OCEAN VIEW’S NEW POTABLE WATER STATION will have a bigger turnaround area, following a meeting with community members and the county water department. Work was stopped after Don Nitsche, Mike Dubois and Allan Stafford traveled to Kona to a water department meeting and told officials that the plans were flawed. The water department met with Ocean View residents on Tuesday and agreed to the change. Bolton Construction is set to complete the project without any further delay by Sept. 30.

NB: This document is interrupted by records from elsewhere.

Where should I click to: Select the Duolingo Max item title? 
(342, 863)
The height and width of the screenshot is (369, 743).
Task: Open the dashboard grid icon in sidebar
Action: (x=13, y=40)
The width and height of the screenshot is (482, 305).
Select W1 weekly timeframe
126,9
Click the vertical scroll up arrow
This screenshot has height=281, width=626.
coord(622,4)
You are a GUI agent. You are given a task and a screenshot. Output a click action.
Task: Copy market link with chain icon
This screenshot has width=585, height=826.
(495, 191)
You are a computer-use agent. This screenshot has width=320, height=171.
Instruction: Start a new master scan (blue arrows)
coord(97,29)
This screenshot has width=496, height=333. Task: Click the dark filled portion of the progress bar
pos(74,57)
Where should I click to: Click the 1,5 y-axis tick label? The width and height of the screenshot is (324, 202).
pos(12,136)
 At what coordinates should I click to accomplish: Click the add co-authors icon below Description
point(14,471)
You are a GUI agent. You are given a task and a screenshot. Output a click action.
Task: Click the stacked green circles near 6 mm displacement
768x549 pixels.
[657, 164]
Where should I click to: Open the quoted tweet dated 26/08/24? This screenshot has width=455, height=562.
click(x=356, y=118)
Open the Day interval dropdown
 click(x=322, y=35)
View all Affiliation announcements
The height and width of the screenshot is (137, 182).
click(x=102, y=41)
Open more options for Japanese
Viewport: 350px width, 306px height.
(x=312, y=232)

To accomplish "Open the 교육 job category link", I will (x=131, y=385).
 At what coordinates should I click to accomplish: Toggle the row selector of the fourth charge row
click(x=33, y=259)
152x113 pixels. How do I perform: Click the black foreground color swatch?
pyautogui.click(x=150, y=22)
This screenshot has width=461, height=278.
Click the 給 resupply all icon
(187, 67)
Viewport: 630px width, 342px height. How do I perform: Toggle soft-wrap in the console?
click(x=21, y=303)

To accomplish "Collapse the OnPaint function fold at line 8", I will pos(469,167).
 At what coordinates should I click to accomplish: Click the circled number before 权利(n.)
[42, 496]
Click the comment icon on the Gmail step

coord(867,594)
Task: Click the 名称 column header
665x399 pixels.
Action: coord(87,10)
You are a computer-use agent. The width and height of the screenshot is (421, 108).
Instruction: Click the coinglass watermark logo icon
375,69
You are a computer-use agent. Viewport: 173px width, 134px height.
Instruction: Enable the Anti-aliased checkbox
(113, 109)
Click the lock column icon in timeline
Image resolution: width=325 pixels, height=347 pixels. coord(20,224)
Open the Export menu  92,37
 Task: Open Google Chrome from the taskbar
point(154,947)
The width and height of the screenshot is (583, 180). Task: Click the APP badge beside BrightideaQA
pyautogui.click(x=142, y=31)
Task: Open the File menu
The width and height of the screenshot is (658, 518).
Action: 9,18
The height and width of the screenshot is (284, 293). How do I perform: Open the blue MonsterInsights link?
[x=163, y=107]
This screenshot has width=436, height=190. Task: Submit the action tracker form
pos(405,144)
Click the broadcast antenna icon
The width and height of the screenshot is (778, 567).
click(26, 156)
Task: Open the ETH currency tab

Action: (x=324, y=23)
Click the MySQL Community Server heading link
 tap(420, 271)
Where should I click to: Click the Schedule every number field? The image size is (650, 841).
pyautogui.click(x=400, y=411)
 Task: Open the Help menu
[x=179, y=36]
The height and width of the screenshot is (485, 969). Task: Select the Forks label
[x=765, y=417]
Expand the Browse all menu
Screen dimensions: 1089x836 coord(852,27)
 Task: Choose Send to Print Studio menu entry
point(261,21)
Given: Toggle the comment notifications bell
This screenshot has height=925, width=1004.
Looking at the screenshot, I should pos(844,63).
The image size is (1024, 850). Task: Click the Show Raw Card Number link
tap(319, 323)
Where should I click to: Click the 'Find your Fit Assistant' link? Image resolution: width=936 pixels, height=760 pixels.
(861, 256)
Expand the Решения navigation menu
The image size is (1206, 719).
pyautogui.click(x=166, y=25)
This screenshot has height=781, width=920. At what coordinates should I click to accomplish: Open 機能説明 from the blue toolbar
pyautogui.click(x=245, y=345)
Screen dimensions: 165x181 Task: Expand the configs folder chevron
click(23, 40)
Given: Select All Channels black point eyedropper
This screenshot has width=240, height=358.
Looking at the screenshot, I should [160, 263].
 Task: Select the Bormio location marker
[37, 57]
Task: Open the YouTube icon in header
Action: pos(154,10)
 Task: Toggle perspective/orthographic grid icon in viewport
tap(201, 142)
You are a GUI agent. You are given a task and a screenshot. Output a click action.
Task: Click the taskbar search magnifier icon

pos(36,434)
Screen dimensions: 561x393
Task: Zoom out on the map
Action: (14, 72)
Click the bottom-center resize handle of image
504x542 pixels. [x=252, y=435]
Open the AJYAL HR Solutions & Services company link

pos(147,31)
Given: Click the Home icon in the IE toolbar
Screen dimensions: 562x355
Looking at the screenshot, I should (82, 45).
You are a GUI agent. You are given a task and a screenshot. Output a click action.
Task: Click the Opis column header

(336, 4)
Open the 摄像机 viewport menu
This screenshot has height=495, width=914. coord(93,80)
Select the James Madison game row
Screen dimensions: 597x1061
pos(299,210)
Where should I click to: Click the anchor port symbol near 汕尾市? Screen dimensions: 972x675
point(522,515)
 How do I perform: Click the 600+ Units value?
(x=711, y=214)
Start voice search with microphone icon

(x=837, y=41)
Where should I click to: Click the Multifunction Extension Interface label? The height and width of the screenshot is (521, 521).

TUITION HIKES are proposed by University of Hawai`i. During the first year, beginning fall of 2012, U.H. plans to hike tuition per semester by $132 at Manoa, $120 at UH-Hilo, and $60 at community colleges. UH-West O`ahu would face a possible $228 per semester increase, since it has a new campus with higher costs.
     Community colleges like Hilo currently charge $88 per credit hour. Under the proposed tuition schedule, this would rise to $130 by 2016. Undergraduate tuition at UH-Hilo is $2,820, and would rise to $3,828 by 2016. Graduate students, who currently pay $4,392 a year, would have to pay $5,748.
     These increases, we believe, are reasonable,” said president of UH M.R.C. Greenwood, “and they were kept as low as possible in light of how Hawai`i families are struggling financially in these times. These increases will allow us to provide more financial aid, start addressing our long-delayed repair and maintenance backlog, upgrade our business systems to better manage enrollment and the need for classes, and expand the degree offerings in fields that we know will offer good-paying jobs of the future. It’s an investment we absolutely have to make in our only public institution of higher learning in Hawai`i.”
     Public meetings on UH campuses regarding the proposed tuition hikes are to be announced.

DAILY FLIGHTS TO KONA should bring more visitors to Hawai`i Volcanoes National Park and through Ka`u as Alaska Airlines is doubling its service with daily fights from Oakland and San Jose beginning next March 12. Introductory rates are $179 but must be purchased by Sept. 3 for travel between March 12 through June 9. 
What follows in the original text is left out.